#### AIM OF THE TASK
Beginning with the line that contains "The height and", repeat each line exactly through the end of the listing below. Pictures stay out.

#### PROVIDED RECORDS
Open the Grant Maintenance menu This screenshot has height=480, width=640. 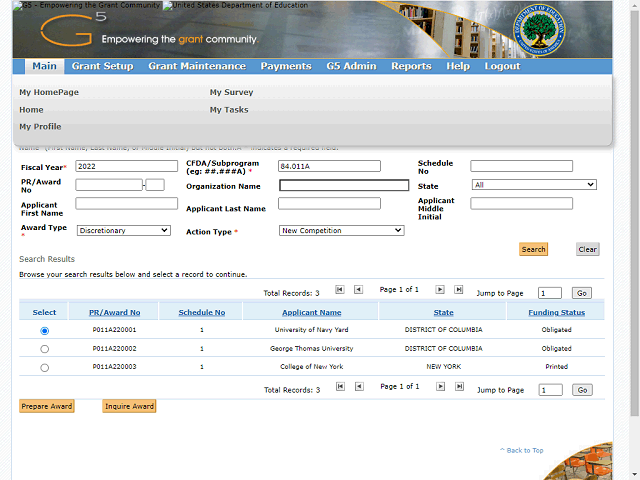(196, 66)
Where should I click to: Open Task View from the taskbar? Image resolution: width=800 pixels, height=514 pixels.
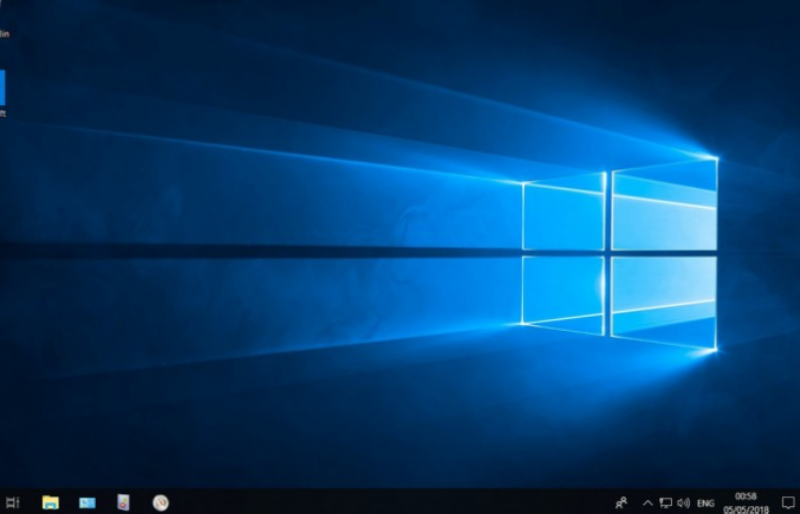12,502
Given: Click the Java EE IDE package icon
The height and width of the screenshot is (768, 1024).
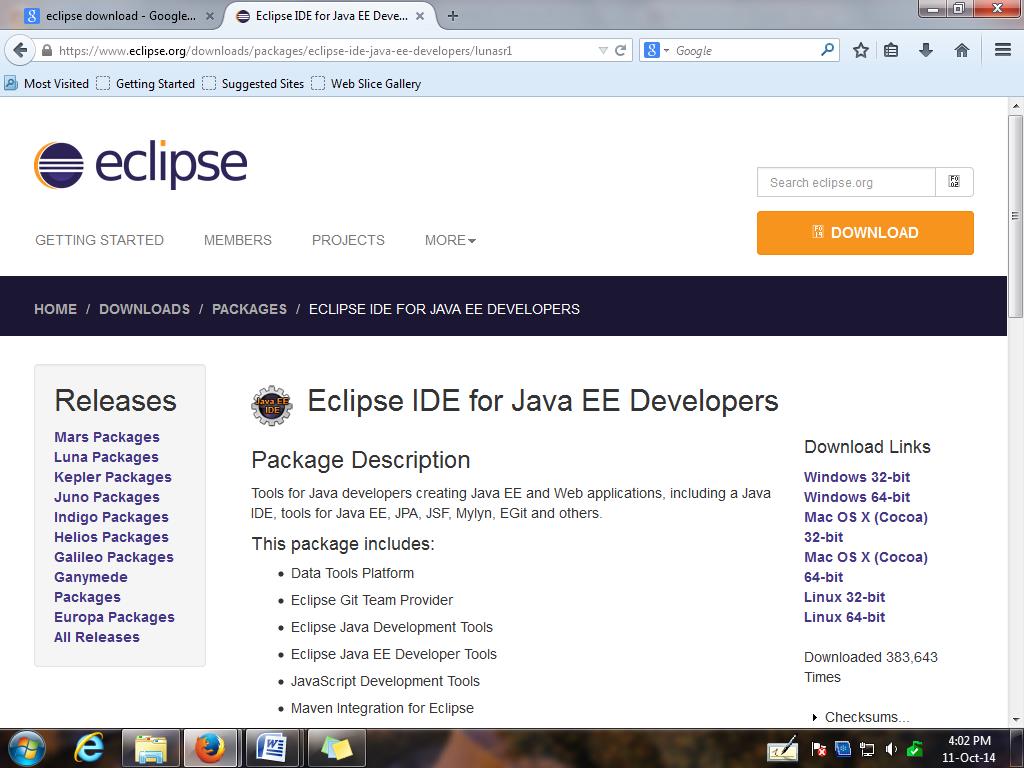Looking at the screenshot, I should pyautogui.click(x=271, y=404).
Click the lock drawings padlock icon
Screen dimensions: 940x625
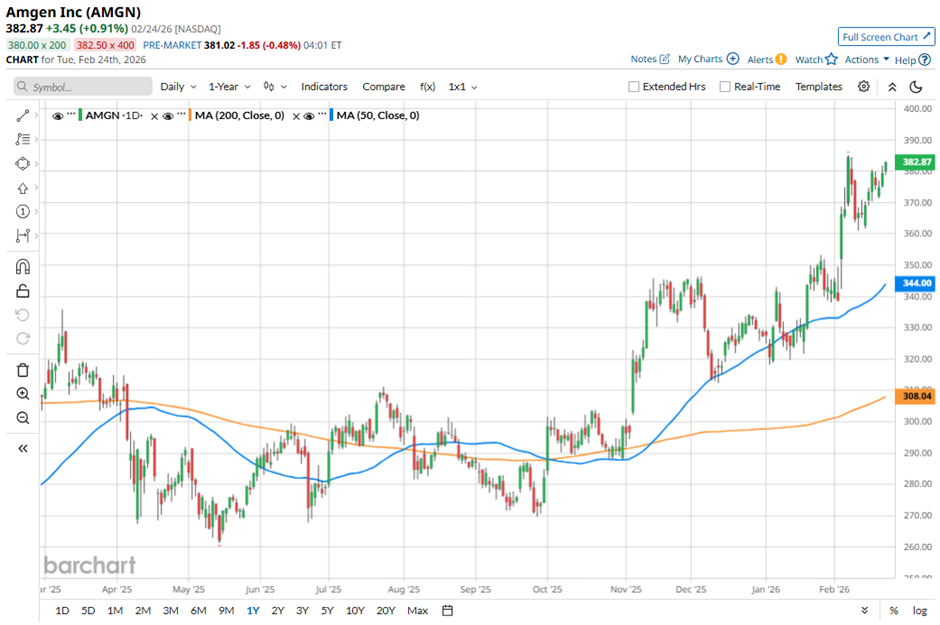click(x=23, y=291)
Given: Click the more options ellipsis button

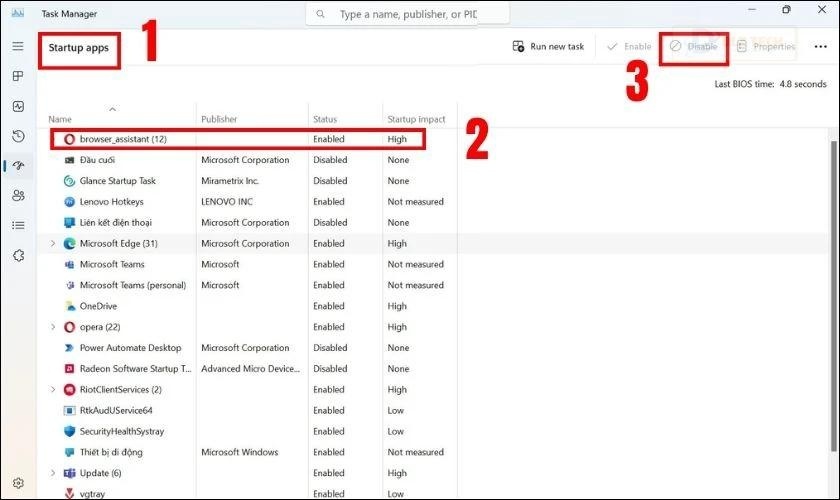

#### YOUR RESPONSE
The height and width of the screenshot is (768, 1024).
Looking at the screenshot, I should pyautogui.click(x=271, y=404).
Click the lock drawings padlock icon
Screen dimensions: 940x625
click(x=23, y=291)
Given: Click the more options ellipsis button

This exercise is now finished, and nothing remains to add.